泡盛は琉球(沖縄県)で発展したお酒であり、焼酎の1つです。焼酎では芋や麦、そばなどさまざまなものが原料にされますが、泡盛の場合は米が原料になります。

 

米を原料としている点でいえば、泡盛は米焼酎の一種であるといえます。ただ、米焼酎と泡盛には違いがあり、これによって泡盛の個性が生まれています。

 

 泡盛で使用されるタイ米
世界で使われる米には、主にジャポニカ米、インディカ米、ジャバニカ米の3つがあります。ジャポニカ米は日本で食べられる米であり、焼酎造りでもジャポニカ米の活用が一般的です。

 

一方、泡盛ではジャバニカ米が使用されます。ジャバニカ米はタイ米とも呼ばれています。タイ米は米粒が長いです。米を食べるときは精米と呼ばれる「米の外側を削る作業」を行いますが、タイ米は精米すると割れやすいという特性があります。

 

また、タイ米は水を吸いにくいです。焼酎造りでは米を蒸す必要がありますが、蒸しあがったタイ米は硬くなります。蒸米に麹菌(デンプンを糖に変換する菌)を生やすとき、このような性質をもつタイ米は麹菌の繁殖に適しています。

 

泡盛は15世紀の中ごろにシャム(現在のタイ)から伝わったとされています。そのため、この地域で主に作られていたタイ米を活用して泡盛を製造していました。

 

かつてはジャポニカ米を使用して泡盛を造ろうとした時期もありましたが、上手くいかなかった経緯があります。そこで現在では、タイ米を活用した伝統的な手法によって造られた焼酎を泡盛とするようにしました。

 

泡盛の中には、バニラのような華やかな香りを発するものがあります。これは、タイ米を活用していることが大きく影響しています。

 

 丸米と砕米
泡盛で活用されるタイ米には2種類あります。一つは、米粒の形状をそのまま保っている丸米(まるごめ)です。丸米を活用すると、雑味の少ない泡盛ができるといわれています。

 

そしてもう一つは、あらかじめタイ米を砕いた砕米(さいまい)です。かつての日本は海外からの米の輸入を厳しく制限しており、食用のタイ米をほとんど輸入していませんでした。そこで、酒造り用のタイ米を食用へと転用するのを防ぐため、原産国で米を砕いた後に輸入していました。

 

泡盛で活用されるタイ米は輸入によって成り立っています。

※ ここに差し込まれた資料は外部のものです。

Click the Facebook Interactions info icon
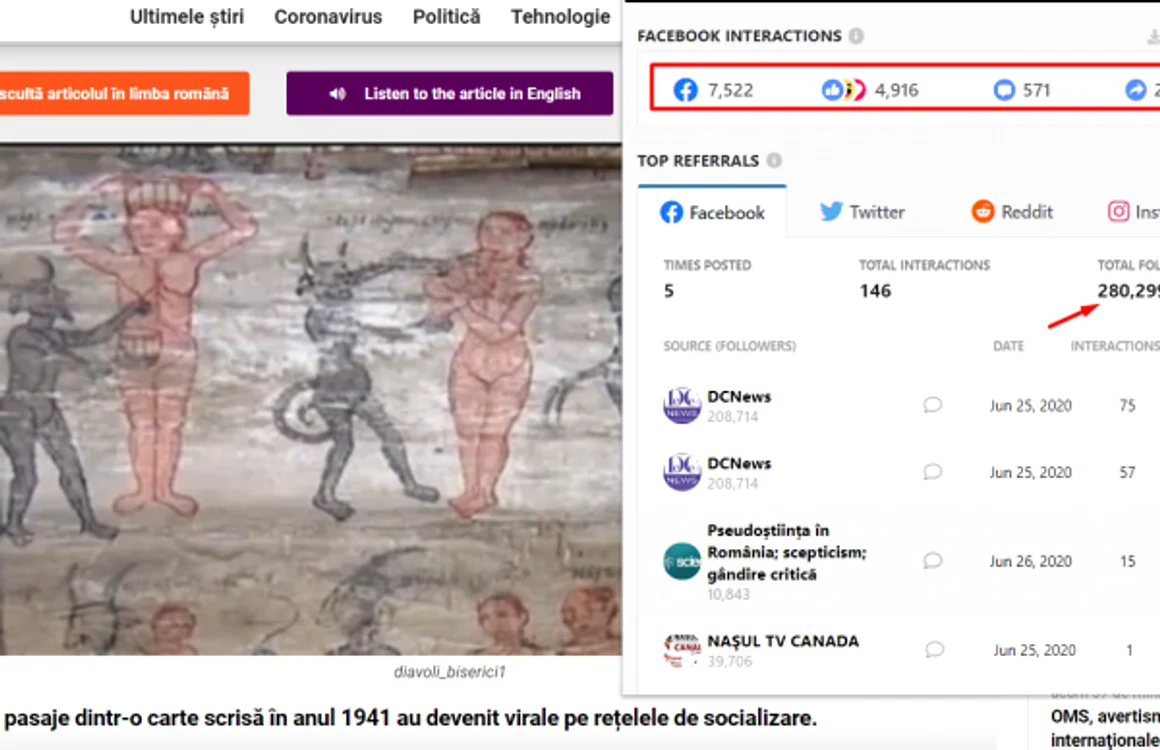1160x750 pixels. tap(856, 36)
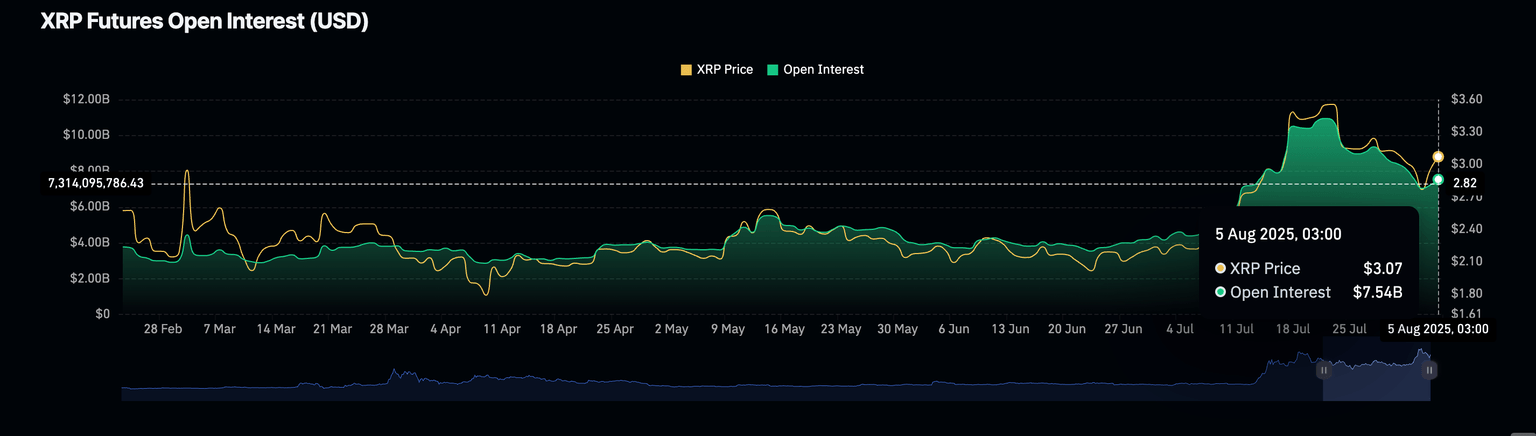Screen dimensions: 1536x436
Task: Click the yellow dot in tooltip XRP Price row
Action: coord(1220,269)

ただ、前述の通り食用のタイ米は輸入できなかったため、以前は「砕いたタイ米」しか輸入できませんでした。

 

食用のタイ米に対して厳しい輸入制限を行っていたとしても、泡盛用のタイ米に関しては当時から特別枠で輸入していました。そういう意味では、泡盛は東南アジアで生産されるタイ米が不可欠です。丸米や砕米など、いまでは活用するタイ米を選べるため、泡盛造りの幅が広がっています。